Granot, Yoav; Meir, Yuval; Perl, Michal Laufer; Milwidsky, Assi; Sadeh, Ben; Sapir, Orly Ran; Trabelsi, Adva; Banai, Shmuel; Toplisky, Yan; Havakuk, Ofer.
Afiliación
  • Granot Y; Department of Cardiology, Tel Aviv Medical Center, 6 Weizmann Street, 6423906, Tel Aviv, Israel. yoavgran@gmail.com.
  • Meir Y; Faculty of Medicine, Tel Aviv University, Tel Aviv, Israel. yoavgran@gmail.com.
  • Perl ML; Zena and Michael A. Wiener Cardiovascular Institute, Icahn School of Medicine at Mount Sinai, New York, NY, USA. yoavgran@gmail.com.
  • Milwidsky A; Department of Cardiology, Tel Aviv Medical Center, 6 Weizmann Street, 6423906, Tel Aviv, Israel.
  • Sadeh B; Faculty of Medicine, Tel Aviv University, Tel Aviv, Israel.
  • Sapir OR; Department of Cardiology, Tel Aviv Medical Center, 6 Weizmann Street, 6423906, Tel Aviv, Israel.
  • Trabelsi A; Faculty of Medicine, Tel Aviv University, Tel Aviv, Israel.
  • Banai S; Department of Cardiology, Tel Aviv Medical Center, 6 Weizmann Street, 6423906, Tel Aviv, Israel.
  • Toplisky Y; Faculty of Medicine, Tel Aviv University, Tel Aviv, Israel.
  • Havakuk O; Department of Cardiology, Tel Aviv Medical Center, 6 Weizmann Street, 6423906, Tel Aviv, Israel.
Clin Res Cardiol ; 2024 Jun 03.
Article en En | MEDLINE | ID: mdl-38829411
ABSTRACT

AIM:

Examine the performance of a simple echocardiographic "Killip score" (eKillip) in predicting heart failure (HF) hospitalizations and mortality after index event of decompensated HF hospitalization.

METHODS:

HF patients hospitalized at our facility between 03/2019-03/2021 who underwent an echocardiography during their index admission were included in this retrospective analysis.

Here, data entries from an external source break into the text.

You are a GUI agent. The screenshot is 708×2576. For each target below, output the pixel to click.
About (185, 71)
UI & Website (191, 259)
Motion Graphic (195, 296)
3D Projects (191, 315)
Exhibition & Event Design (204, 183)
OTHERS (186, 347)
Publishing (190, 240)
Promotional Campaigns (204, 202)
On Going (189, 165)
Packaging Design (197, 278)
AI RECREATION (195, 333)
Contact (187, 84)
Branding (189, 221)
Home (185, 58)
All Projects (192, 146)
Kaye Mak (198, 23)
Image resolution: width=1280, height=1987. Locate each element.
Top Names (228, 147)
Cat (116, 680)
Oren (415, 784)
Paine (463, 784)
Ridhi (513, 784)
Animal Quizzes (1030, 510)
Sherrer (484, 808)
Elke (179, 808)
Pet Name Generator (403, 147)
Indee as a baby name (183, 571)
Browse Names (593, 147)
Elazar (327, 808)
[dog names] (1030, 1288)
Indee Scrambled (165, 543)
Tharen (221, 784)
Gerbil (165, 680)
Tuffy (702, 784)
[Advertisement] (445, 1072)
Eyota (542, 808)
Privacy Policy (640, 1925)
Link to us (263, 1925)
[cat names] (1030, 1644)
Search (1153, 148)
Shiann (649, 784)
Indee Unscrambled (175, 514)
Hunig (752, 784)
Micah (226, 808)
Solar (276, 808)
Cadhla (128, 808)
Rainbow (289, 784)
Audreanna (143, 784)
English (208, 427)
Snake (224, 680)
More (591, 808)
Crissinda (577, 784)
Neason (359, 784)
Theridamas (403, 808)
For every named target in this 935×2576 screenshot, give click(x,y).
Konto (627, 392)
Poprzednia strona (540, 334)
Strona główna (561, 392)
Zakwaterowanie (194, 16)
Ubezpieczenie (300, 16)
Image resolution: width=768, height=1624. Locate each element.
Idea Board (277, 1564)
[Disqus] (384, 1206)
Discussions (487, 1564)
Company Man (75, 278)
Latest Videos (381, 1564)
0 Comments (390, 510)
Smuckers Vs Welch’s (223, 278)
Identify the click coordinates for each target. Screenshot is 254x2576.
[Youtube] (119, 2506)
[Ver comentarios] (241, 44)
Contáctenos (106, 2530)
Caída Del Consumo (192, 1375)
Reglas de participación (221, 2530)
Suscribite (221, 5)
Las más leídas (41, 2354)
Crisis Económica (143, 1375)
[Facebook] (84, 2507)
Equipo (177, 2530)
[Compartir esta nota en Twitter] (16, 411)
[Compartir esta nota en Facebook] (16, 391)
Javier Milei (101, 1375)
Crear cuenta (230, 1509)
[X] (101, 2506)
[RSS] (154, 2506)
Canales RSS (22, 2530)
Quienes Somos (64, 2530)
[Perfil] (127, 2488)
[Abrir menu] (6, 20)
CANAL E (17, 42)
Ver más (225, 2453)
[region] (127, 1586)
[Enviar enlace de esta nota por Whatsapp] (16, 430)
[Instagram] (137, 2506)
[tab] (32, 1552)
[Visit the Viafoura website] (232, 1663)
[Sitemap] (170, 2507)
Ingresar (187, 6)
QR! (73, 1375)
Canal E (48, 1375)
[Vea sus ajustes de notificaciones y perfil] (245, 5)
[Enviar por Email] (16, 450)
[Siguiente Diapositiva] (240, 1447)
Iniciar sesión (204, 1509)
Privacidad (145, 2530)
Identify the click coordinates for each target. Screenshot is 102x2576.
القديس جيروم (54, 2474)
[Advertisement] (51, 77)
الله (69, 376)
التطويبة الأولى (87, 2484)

The cohort was divided into 4 classes of eKillip according to stroke volume index (SVI) < 35ml/m2 > and E/E' ratio < 15 > . An eKillip Class I was defined as SVI ≥ 35ml/m2 and E/E' ≤ 15 and was used as reference.

RESULTS:

Included 751 patients, median age 78.1 (IQR 69.3-86) years, 59% men, left ventricular ejection fraction 45 (IQR 30-60)%, brain natriuretic peptide levels 634 (IQR 331-1222)pg/ml. Compared with eKillip Class I, a graded increase in the combined endpoint of 30-day mortality and rehospitalizations rates was noted (Class II HR 1.77, CI 0.95-3.33, p = 0.07; Class III HR 1.94, CI 1.05-3.6, p = 0.034; Class IV HR 2.9, CI 1.64-5.13, p < 0.001 respectively), which overall persisted after correction for clinical (Class II HR 1.682, CI 0.9-3.15, p = 0.105; Class III HR 2.104, CI 1.13-3.9, p = 0.019; Class IV HR 2.74, CI 1.54-4.85, p = 0.001 respectively) or echocardiographic parameters (Class II HR 1.92, CI 1.02-3.63, p = 0.045; Class III HR 1.54, CI 0.81-2.95, p = 0.189; Class IV HR 2.04, CI 1.1-3.76, p = 0.023 respectively). Specifically, the eKillip Class IV group comprised one-third of the patient population and persistently showed increased risk of 30-day HF hospitalizations or mortality following multivariate analysis.

CONCLUSION:

A simple echocardiographic score can assist identifying high-risk decompensated HF patients for recurrent hospitalizations and mortality.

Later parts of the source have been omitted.